In the springtime in Virginia, the scent of azaleas and camellias wafted through the window screens of my childhood home. On Friday afternoons when I returned from school, I could smell brisket and simmering potatoes from outside the front door. Summer smelled like rectangular, brown bars of Octagon Soap that my mom scrubbed on everything from stained laundry to my brother and sisters’ bug bites.
Scientists have taught us that our memories glue themselves to our powerful sense of smell.
Although I was rushing to finish my grocery shopping this past week, when I turned down the laundry detergent aisle, I took a few moments to peruse the abundant display of air fresheners. Especially since we adopted a dog last year, I have been thinking more about the scents that dwell in our home. Our unventilated, windowless downstairs bathroom in particular would be a logical place to seek shelter from a tornado, so it tends to be a vortex that traps basic human odors.
After an unsuccessful attempt at neutralizing the room’s odors with bleach, I tried a floral approach. Shakespeare had it right, though, when he mentioned in iambic pentameter that festering lilies smell far worse than weeds. Lavender, roses, and jasmine could not grow in the bathroom without any natural light, and their impostor scents had no business there either.
Next, I tried to bring the warmth and pleasing scents of the kitchen into the basement, but learned that chemically induced vanilla cookie aroma does not mesh with the scents that already dwelt down there. A friend suggested opening jars of peanut butter to mask any unpleasant smells, but I feared sending my children’s allergic friends into anaphylactic shock.
For a while, I was drawn to air fresheners with the word, “water” in their name. Water is clean and fresh, so how could a room not smell that way if it were bathed in all sorts of mermaid approved scents. That was a bit of a fail, too. Shouldn’t cool water smell like nature and clean rocks and waterfalls? The air should shimmer with tiny rainbows from the water vapor and glistening sun. Alas, no waterfalls or singing sea creatures accompanied the spraying of all of the poetically named watery potions.
So why was I so obsessed with the stupid bathroom?
Well, I’ve thinking about the scents and memories that my children will remember when they grow up. One of my sons is a strict vegetarian, so he may not recall with great fondness the scent of chicken soup cooking on the stove. The magnolia bush that stands guard on the southern side of the house strives to find sunshine in the shade of a neighbor’s towering pine. This spring, that underperforming, but stubborn plant managed to produce one lone white blossom peering out of the dark green leaves. So I doubt that my children could even identify the fragrance of a magnolia, much less close their eyes one day in the future and reminisce about their floral-scented childhoods.

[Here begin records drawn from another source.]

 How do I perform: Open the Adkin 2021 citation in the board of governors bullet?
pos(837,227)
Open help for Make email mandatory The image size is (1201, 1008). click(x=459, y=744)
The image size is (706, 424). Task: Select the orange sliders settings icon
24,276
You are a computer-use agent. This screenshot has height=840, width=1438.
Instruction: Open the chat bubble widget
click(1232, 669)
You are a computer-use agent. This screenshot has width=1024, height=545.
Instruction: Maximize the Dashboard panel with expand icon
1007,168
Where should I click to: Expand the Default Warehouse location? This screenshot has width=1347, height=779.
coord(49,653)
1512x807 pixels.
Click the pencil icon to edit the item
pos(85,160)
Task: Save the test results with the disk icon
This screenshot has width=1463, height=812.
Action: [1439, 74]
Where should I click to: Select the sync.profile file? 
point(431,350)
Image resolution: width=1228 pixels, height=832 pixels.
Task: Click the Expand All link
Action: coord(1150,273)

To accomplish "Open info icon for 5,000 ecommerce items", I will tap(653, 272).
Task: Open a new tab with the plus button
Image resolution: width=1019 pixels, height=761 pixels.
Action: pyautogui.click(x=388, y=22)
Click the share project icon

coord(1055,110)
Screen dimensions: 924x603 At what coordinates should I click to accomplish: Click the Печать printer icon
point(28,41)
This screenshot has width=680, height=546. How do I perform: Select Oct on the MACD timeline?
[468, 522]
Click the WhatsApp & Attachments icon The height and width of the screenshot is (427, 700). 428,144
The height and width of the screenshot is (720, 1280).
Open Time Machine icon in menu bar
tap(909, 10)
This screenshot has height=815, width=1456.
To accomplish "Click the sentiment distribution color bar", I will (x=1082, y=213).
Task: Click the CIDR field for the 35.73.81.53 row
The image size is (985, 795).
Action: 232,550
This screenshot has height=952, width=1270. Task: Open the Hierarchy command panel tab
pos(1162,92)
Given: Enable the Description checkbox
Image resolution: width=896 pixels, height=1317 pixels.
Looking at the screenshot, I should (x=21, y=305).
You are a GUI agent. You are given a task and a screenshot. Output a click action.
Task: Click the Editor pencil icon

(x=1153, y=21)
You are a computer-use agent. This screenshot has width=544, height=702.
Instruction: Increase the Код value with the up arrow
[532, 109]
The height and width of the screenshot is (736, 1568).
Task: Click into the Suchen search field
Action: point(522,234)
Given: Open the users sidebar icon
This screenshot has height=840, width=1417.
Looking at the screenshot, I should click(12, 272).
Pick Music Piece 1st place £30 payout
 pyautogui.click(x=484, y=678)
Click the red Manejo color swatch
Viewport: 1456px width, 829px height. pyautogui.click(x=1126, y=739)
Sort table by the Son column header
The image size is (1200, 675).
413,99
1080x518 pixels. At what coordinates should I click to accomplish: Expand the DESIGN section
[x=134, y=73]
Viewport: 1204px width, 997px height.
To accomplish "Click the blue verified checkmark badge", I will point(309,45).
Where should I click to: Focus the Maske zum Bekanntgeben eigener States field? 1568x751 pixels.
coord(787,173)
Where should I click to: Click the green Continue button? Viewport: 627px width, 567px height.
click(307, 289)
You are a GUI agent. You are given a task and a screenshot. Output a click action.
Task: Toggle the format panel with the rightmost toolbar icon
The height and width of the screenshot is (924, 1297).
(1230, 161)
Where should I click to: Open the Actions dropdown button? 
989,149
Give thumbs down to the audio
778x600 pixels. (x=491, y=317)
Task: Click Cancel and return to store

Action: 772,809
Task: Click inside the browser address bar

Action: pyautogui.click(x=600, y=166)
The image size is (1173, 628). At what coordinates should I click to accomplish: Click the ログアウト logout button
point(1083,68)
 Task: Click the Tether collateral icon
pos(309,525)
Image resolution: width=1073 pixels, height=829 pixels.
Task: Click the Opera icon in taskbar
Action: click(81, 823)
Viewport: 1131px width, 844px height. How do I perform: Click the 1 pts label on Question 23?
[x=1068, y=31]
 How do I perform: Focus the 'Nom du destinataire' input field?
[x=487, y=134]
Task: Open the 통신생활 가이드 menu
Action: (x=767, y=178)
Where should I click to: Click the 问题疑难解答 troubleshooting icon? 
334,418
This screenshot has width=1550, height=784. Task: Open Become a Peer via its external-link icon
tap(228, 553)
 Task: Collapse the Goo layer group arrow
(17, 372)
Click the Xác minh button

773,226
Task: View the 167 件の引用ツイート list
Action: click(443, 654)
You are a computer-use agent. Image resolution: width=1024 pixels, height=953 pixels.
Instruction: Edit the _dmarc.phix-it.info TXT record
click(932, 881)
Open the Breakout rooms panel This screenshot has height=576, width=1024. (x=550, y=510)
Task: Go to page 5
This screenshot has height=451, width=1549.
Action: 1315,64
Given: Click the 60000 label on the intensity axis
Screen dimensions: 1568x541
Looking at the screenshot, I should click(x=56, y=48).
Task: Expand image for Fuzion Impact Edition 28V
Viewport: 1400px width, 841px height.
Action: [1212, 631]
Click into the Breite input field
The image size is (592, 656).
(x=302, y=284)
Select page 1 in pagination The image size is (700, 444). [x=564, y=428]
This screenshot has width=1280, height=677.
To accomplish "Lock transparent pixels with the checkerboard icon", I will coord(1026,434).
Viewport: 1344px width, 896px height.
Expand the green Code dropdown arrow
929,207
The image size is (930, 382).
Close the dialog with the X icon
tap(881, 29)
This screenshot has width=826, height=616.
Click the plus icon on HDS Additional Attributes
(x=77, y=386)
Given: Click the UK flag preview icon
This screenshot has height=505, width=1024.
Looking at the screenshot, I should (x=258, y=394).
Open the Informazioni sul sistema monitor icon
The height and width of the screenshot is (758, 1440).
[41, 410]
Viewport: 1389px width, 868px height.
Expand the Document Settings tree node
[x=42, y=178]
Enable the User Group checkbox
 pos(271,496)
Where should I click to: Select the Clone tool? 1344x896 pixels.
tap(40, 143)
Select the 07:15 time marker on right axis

My attempt to make that stubborn room smell better has become laden with greater purpose. I don’t want my children to think about the smell of wet dog and humid bathroom as the signature scents of their childhoods. And so, back to the grocery store aisle I go, teeming with bottles and sprays and plug-ins, and incrementally vanishing mounds of clay-like scents, I spotted one remaining bottle of a detergent scented spray. All alone on the shelf, this bottle called out to me to bring it home and give it a try. I know that my house should smell like nature, freshly baked bread, or air filtered by tall, noble trees.
Today, it smells just a bit like a neatly folded, clean load of laundry. It is the smell of my older son’s favorite, soft Mets sweatshirt and my daughter’s long-sleeved baby blue shirt with the hood and the anchor design on the front emblazoned with date of 1815, whose mysterious meaning we’ve never decoded. It is the smell of my youngest child’s heart guard, which he wears to every little league baseball game even if he’s not pitching.
We’ll see how well this new air freshener can tackle the lingering traces of human presence. As it tries to mask and erase the scents of my kids, their friends, and everyone who utilizes this necessary room, it nonetheless manages to fill my mind with memories.
A large part of my job description these days involves ensuring that my children have clean clothes to wear. I spend hours each week flipping socks right side out, sorting fabrics and colors, hanging up clothes that will shrink to a doll’s size if they find their way into the dryer, folding sheets and towels, and returning the clothes to the closets and drawers of the correct owners. The scent of clean laundry is a marker of this phase of motherhood for me. More than any fancy perfume I might spray on my wrists each morning, the smell of freshly laundered clothes is a scent I hope my children will remember with fondness. Yes, it’s the smell of the spray in my bathroom. But it’s also the scent of being a mom.